After nearly 20 years in my "real" career, with 4 layoffs in 3 years...I recently decided to take a bit of a sabbatical. Not what I planned when I moved from home in Cincinnati to Minneapolis to push my career to a new level. Not what I planned when I moved again 18 months later to San Francisco for yet another "great opportunity". Just some time off to recharge and reinvigorate my life, while waiting to see the economy rebound. I had no idea when I answered a random ad for a dog walker that this would be my next adventure. That was in March. Now, it's late July. I walk dogs. One or two at a time. I go to the doggie's home and visit each day. We play. We snuggle. We walk. My dogs are always thrilled to see me and rarely complain about the weather. I walk in beautiful neighborhoods and explore areas of the East Bay I wouldn't otherwise have the opportunity to see from this perspective. I am in great shape physically after 5 months doing this. My walks in the Hills are challenging and fun. I feel like I am doing something for myself and others.

I am struck by the gardens and the flowers. It's not like Ohio where flowers mostly bloom between May and September...out here...there are always full blooms of some sort. The colors change with the seasons, but the beauty remains throughout the year. Lately, I've watched the fog flow out in the mornings, and often back in again mid afternoon. From the Hills, I look out over the Bay toward the city and the Golden Gate, and I watch the fog coming in or going out above or below the bridge. It's beautiful. I think for my first year here, I didn't have the sense that fog was different from clouds. In my mind...no sun = clouds. But now, I've learned the difference.
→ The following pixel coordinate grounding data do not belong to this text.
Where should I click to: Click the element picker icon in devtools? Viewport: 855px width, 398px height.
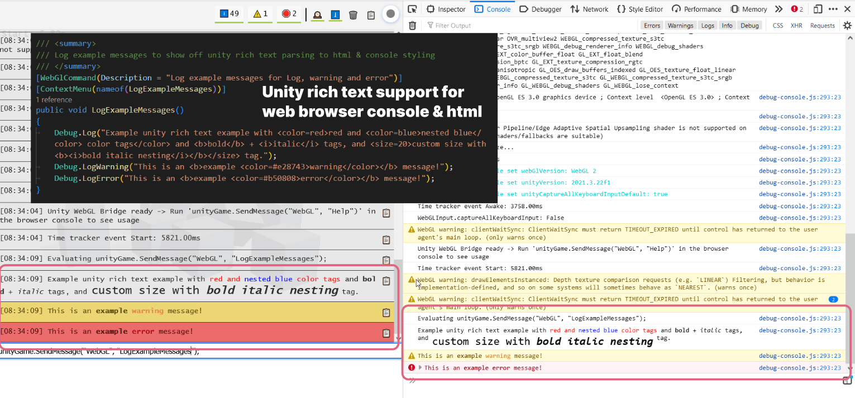[412, 9]
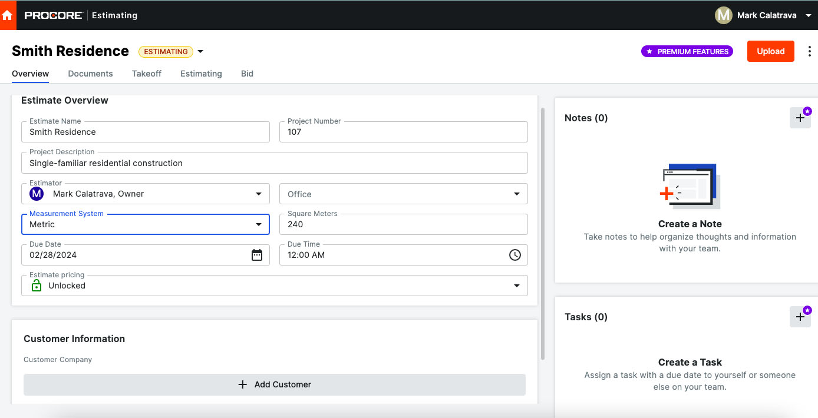Open the Bid tab
Viewport: 818px width, 418px height.
(247, 74)
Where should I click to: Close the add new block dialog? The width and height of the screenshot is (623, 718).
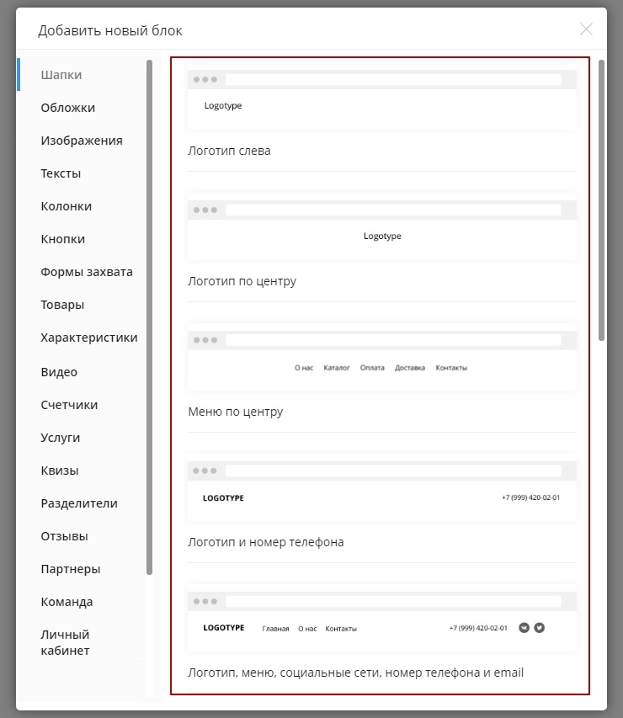[x=586, y=29]
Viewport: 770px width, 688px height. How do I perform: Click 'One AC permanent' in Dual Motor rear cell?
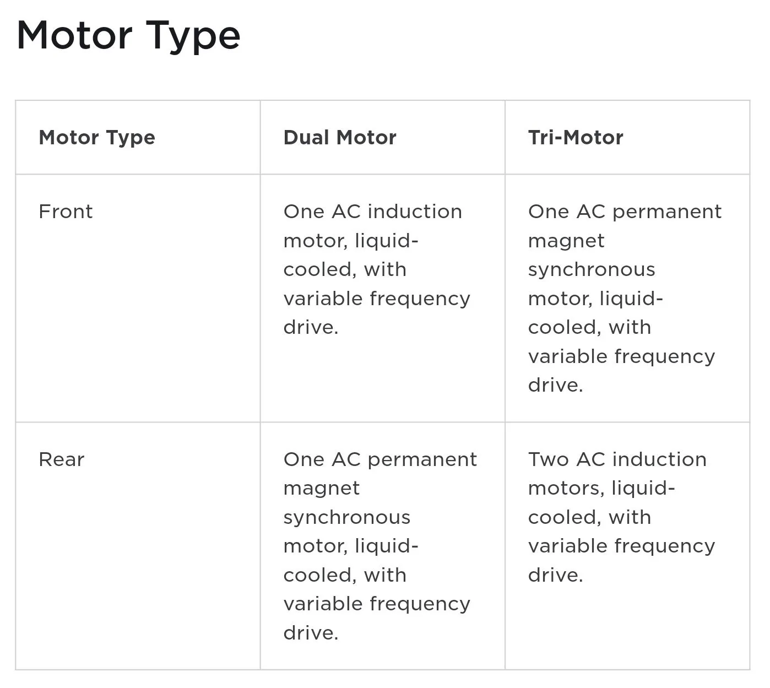point(380,459)
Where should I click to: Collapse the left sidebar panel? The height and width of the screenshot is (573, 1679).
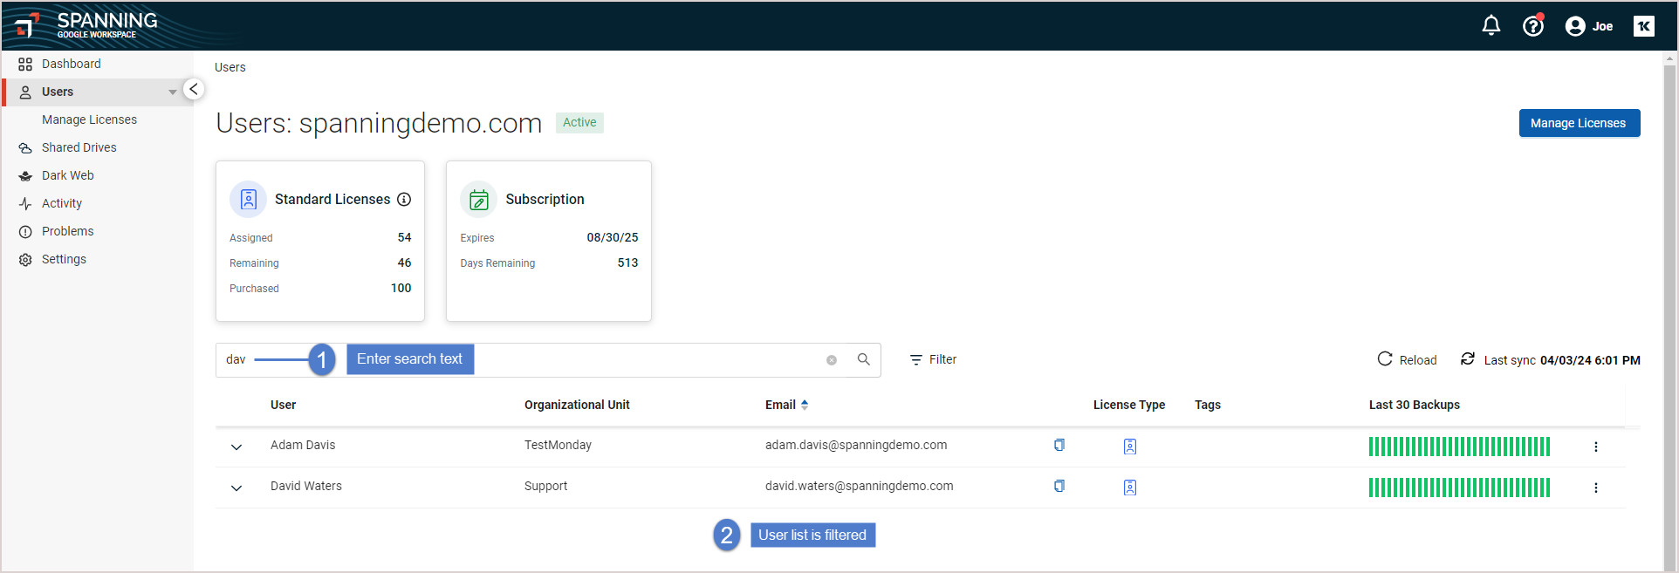194,89
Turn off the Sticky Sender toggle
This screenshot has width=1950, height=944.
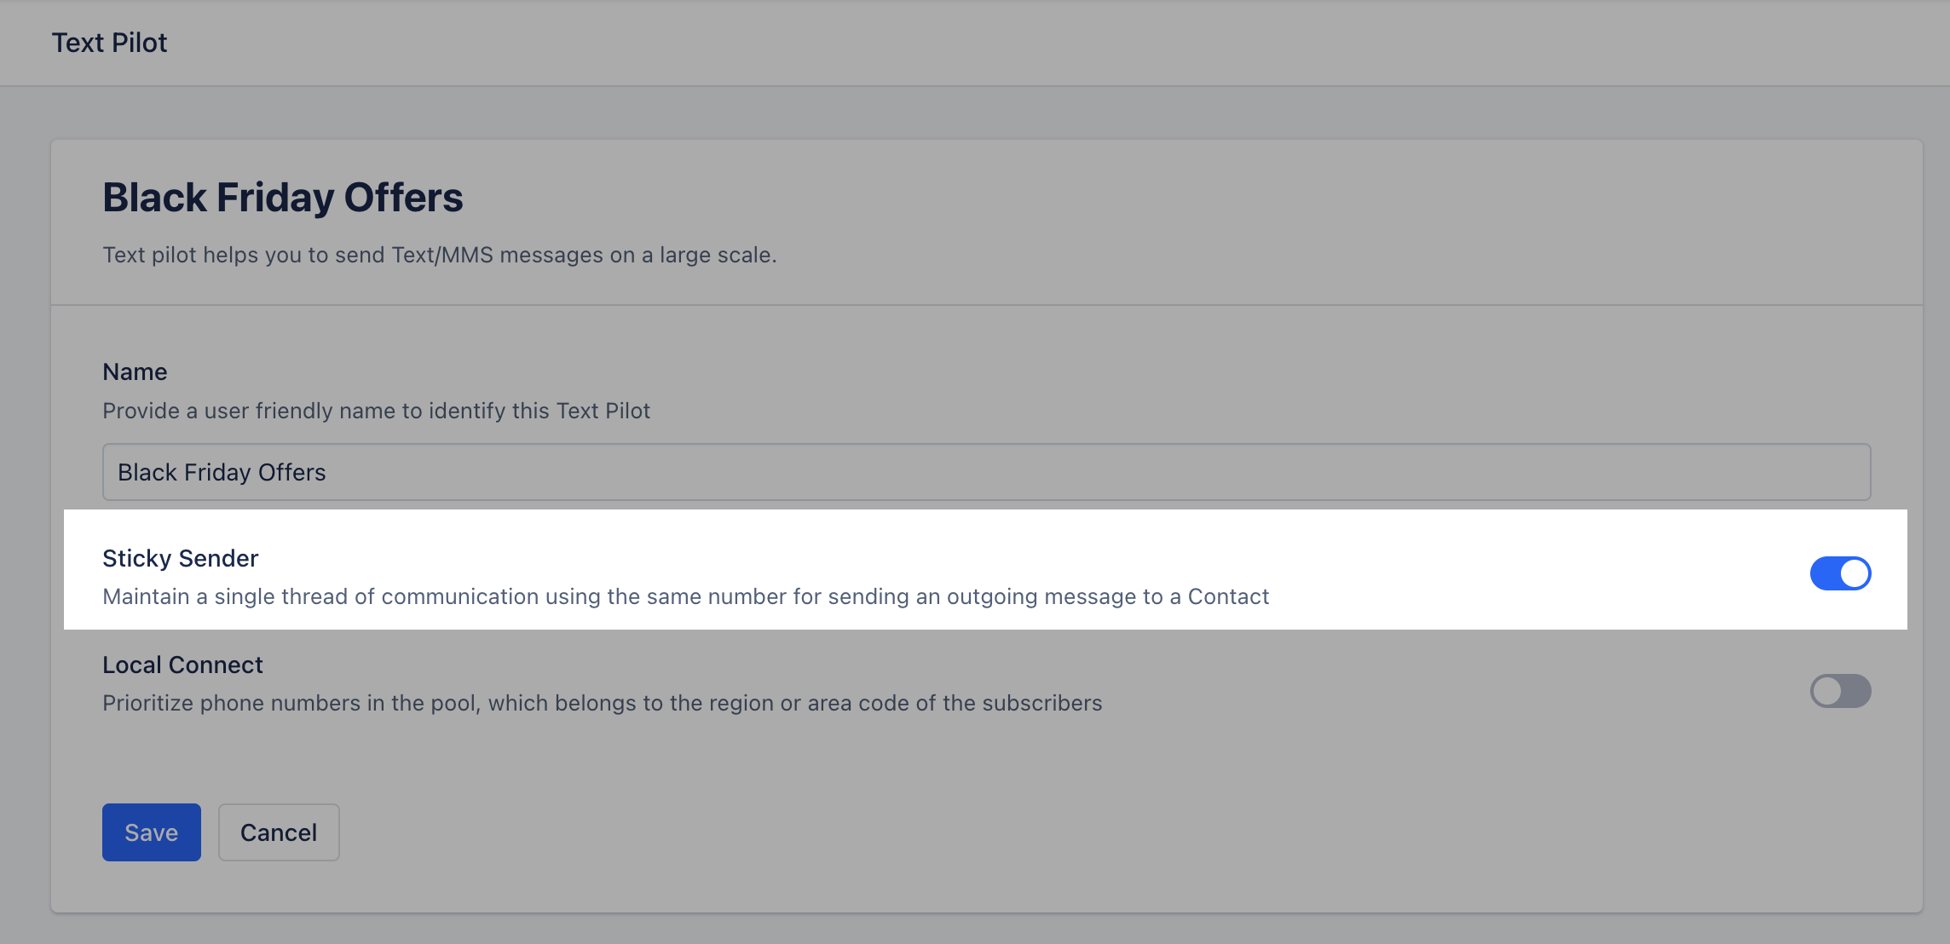[1840, 573]
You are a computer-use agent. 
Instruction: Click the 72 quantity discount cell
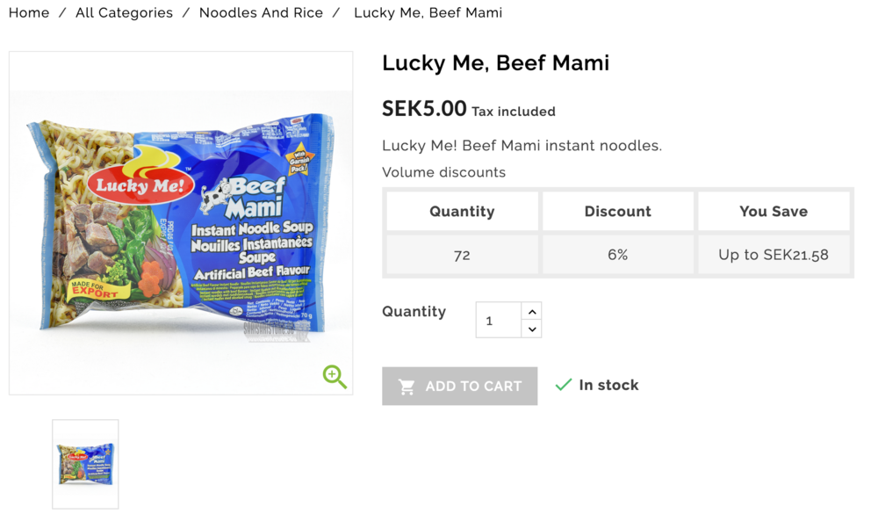point(462,255)
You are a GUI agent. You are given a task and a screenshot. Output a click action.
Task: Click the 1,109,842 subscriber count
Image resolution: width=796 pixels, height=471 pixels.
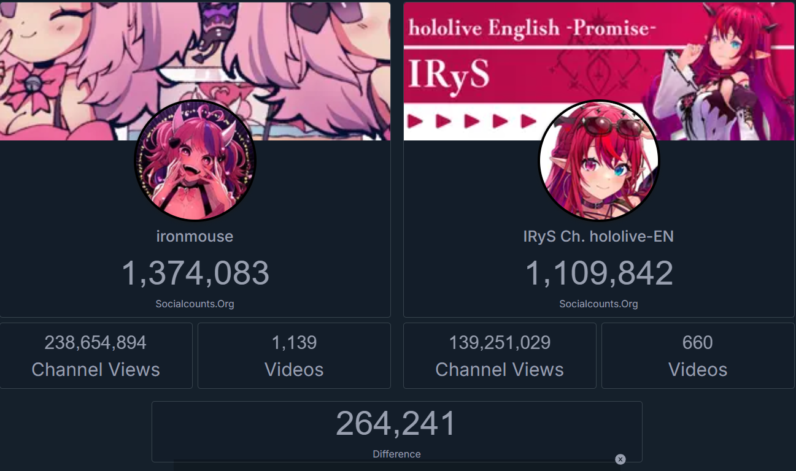pyautogui.click(x=599, y=273)
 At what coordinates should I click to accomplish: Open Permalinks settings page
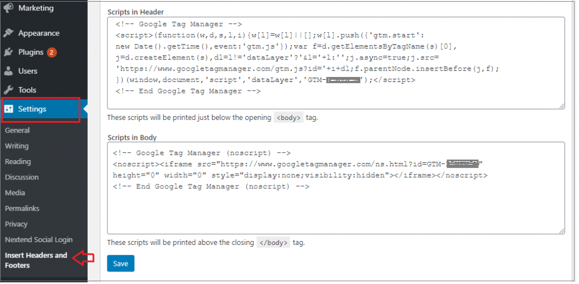pos(22,209)
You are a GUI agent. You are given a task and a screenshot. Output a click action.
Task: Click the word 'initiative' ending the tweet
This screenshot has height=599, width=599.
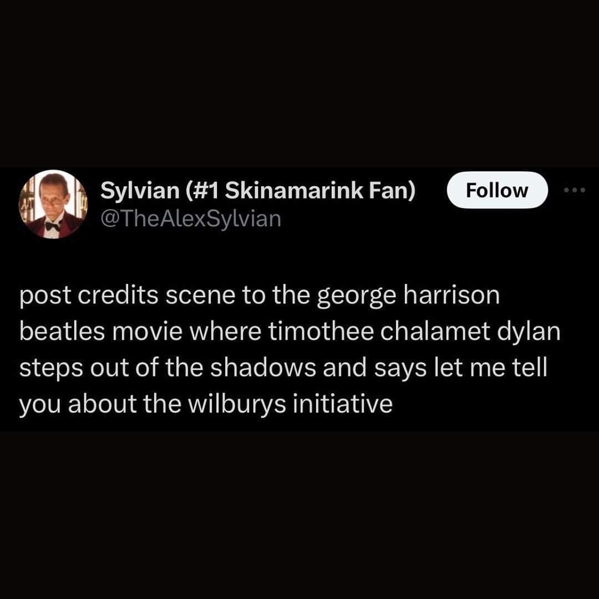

Fog moves differently through the air. It hangs lightly on the skin and hovers in place. It is beautiful, and ethereal...sometimes warm and other times cool.

My dogs are special. I've grown attached to Zena, Mocha, Poppy, Tilly, JoJo, Chou Chou, Silvie, Fanny, Isabel and sweet Leo. Each dog brings its own energy to our time together, and each day is different and fun. I give them treats and a ton of love and affection. They don't care how I look, what I did last night, what I'm wearing or if my hair is tucked up in a ball cap. All they know is when I arrive, it's time for something special, and they look forward to our visits. I also know that when I leave, it signals that soon Moms and/or Dads will be home from work, and all will be right with their worlds.

So, I will share musings from my walks. I think a lot while walking. Yes, I talk to the dogs...we have endless one way conversations about anything that comes into my mind. I love hummingbirds and see them all the time out here. We see deer, squirrels, birds of all kinds, cats, dogs and people. We discover the rhythm of the neighborhood and have become a part of it. I join the others who work there during the day - landscape crews, painters, construction, window washers, nannies, other dog walkers, housekeepers, delivery and mail persons...we are all busy and share this space during the day.

Who knew I would love this so much? Who knew it would prove so cathartic to be a dog walker? I hope you enjoy My Daily Wag!